[Dataset records]
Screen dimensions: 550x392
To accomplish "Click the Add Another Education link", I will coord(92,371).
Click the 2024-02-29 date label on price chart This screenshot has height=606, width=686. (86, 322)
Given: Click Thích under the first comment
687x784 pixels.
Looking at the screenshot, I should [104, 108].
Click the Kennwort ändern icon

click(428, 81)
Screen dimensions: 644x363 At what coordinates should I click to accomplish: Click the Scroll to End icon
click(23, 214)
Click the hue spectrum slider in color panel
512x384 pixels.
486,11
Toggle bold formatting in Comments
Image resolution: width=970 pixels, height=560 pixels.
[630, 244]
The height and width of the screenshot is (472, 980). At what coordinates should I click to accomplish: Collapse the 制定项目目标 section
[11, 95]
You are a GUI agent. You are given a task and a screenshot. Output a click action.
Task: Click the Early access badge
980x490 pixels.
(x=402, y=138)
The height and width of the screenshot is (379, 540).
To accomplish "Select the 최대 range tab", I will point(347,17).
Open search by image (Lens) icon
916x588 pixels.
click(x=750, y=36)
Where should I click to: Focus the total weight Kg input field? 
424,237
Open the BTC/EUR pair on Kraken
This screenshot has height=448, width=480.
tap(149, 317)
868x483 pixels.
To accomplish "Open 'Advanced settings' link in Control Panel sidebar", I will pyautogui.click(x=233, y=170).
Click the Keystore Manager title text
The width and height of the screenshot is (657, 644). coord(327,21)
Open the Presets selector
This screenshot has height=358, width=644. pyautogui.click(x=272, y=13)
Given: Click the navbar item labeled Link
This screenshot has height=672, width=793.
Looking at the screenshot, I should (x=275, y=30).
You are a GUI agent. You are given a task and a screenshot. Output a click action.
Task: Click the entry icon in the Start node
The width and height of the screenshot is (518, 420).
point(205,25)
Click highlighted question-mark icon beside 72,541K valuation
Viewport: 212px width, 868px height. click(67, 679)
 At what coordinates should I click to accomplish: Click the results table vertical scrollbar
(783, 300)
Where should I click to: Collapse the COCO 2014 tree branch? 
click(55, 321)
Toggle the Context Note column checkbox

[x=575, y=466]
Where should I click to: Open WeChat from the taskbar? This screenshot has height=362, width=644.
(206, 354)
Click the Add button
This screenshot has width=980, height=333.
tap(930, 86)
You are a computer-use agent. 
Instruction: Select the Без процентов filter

• **What needs to be done**: Each record must appear again, word for word.

• **Result below**:
Screen dimensions: 550x392
To accomplish "Click the Add Another Education link", I will coord(92,371).
Click the 2024-02-29 date label on price chart This screenshot has height=606, width=686. (86, 322)
Given: Click Thích under the first comment
687x784 pixels.
Looking at the screenshot, I should [104, 108].
Click the Kennwort ändern icon

click(428, 81)
Screen dimensions: 644x363 At what coordinates should I click to accomplish: Click the Scroll to End icon
click(23, 214)
Click the hue spectrum slider in color panel
512x384 pixels.
486,11
Toggle bold formatting in Comments
Image resolution: width=970 pixels, height=560 pixels.
[630, 244]
The height and width of the screenshot is (472, 980). At what coordinates should I click to accomplish: Collapse the 制定项目目标 section
[11, 95]
You are a GUI agent. You are given a task and a screenshot. Output a click action.
Task: Click the Early access badge
980x490 pixels.
(x=402, y=138)
The height and width of the screenshot is (379, 540).
To accomplish "Select the 최대 range tab", I will point(347,17).
Open search by image (Lens) icon
916x588 pixels.
click(x=750, y=36)
Where should I click to: Focus the total weight Kg input field? 
424,237
Open the BTC/EUR pair on Kraken
This screenshot has height=448, width=480.
tap(149, 317)
868x483 pixels.
To accomplish "Open 'Advanced settings' link in Control Panel sidebar", I will pyautogui.click(x=233, y=170).
Click the Keystore Manager title text
The width and height of the screenshot is (657, 644). coord(327,21)
Open the Presets selector
This screenshot has height=358, width=644. pyautogui.click(x=272, y=13)
Given: Click the navbar item labeled Link
This screenshot has height=672, width=793.
Looking at the screenshot, I should (x=275, y=30).
You are a GUI agent. You are given a task and a screenshot. Output a click action.
Task: Click the entry icon in the Start node
The width and height of the screenshot is (518, 420).
point(205,25)
Click highlighted question-mark icon beside 72,541K valuation
Viewport: 212px width, 868px height. click(67, 679)
 At what coordinates should I click to accomplish: Click the results table vertical scrollbar
(783, 300)
Where should I click to: Collapse the COCO 2014 tree branch? 
click(55, 321)
Toggle the Context Note column checkbox

[x=575, y=466]
Where should I click to: Open WeChat from the taskbar? This screenshot has height=362, width=644.
(206, 354)
Click the Add button
This screenshot has width=980, height=333.
tap(930, 86)
You are a computer-use agent. 
Instruction: Select the Без процентов filter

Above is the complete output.